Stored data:
══════════

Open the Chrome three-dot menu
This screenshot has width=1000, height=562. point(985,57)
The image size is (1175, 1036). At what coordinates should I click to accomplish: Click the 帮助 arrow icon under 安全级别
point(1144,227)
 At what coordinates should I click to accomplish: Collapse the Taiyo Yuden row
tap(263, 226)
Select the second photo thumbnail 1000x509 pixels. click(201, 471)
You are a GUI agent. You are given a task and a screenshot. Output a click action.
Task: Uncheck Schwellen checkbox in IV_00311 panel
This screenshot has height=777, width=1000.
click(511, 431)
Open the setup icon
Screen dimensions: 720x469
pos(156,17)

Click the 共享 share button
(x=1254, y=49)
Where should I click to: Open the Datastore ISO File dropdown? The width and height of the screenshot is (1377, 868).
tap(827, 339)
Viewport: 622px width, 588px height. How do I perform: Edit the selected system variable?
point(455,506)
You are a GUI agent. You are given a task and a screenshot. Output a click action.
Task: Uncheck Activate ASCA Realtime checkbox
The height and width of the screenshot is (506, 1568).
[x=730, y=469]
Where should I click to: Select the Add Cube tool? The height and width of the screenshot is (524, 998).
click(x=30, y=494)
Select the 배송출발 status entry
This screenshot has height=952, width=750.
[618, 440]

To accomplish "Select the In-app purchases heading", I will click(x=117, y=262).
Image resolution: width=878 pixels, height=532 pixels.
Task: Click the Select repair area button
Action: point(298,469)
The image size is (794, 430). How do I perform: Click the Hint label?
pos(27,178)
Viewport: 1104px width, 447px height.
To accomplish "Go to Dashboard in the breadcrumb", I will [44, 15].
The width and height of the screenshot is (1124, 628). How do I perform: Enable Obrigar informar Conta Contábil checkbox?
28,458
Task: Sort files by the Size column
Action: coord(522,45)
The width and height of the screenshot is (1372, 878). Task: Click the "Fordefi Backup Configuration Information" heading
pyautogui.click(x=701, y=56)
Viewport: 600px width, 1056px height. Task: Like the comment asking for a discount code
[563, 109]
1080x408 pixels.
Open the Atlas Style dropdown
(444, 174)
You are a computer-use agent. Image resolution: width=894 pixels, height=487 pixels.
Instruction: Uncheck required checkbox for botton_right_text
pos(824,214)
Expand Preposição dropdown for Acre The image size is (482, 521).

══════════

Exercise aim
All of the entries above need to be printed again exactly.

Output below
Open the Chrome three-dot menu
This screenshot has width=1000, height=562. point(985,57)
The image size is (1175, 1036). At what coordinates should I click to accomplish: Click the 帮助 arrow icon under 安全级别
point(1144,227)
 At what coordinates should I click to accomplish: Collapse the Taiyo Yuden row
tap(263, 226)
Select the second photo thumbnail 1000x509 pixels. click(201, 471)
You are a GUI agent. You are given a task and a screenshot. Output a click action.
Task: Uncheck Schwellen checkbox in IV_00311 panel
This screenshot has height=777, width=1000.
click(511, 431)
Open the setup icon
Screen dimensions: 720x469
pos(156,17)

Click the 共享 share button
(x=1254, y=49)
Where should I click to: Open the Datastore ISO File dropdown? The width and height of the screenshot is (1377, 868).
tap(827, 339)
Viewport: 622px width, 588px height. How do I perform: Edit the selected system variable?
point(455,506)
You are a GUI agent. You are given a task and a screenshot. Output a click action.
Task: Uncheck Activate ASCA Realtime checkbox
The height and width of the screenshot is (506, 1568).
[x=730, y=469]
Where should I click to: Select the Add Cube tool? The height and width of the screenshot is (524, 998).
click(x=30, y=494)
Select the 배송출발 status entry
This screenshot has height=952, width=750.
[618, 440]

To accomplish "Select the In-app purchases heading", I will click(x=117, y=262).
Image resolution: width=878 pixels, height=532 pixels.
Task: Click the Select repair area button
Action: point(298,469)
The image size is (794, 430). How do I perform: Click the Hint label?
pos(27,178)
Viewport: 1104px width, 447px height.
To accomplish "Go to Dashboard in the breadcrumb", I will [44, 15].
The width and height of the screenshot is (1124, 628). How do I perform: Enable Obrigar informar Conta Contábil checkbox?
28,458
Task: Sort files by the Size column
Action: coord(522,45)
The width and height of the screenshot is (1372, 878). Task: Click the "Fordefi Backup Configuration Information" heading
pyautogui.click(x=701, y=56)
Viewport: 600px width, 1056px height. Task: Like the comment asking for a discount code
[563, 109]
1080x408 pixels.
Open the Atlas Style dropdown
(444, 174)
You are a computer-use agent. Image resolution: width=894 pixels, height=487 pixels.
Instruction: Uncheck required checkbox for botton_right_text
pos(824,214)
Expand Preposição dropdown for Acre The image size is (482, 521).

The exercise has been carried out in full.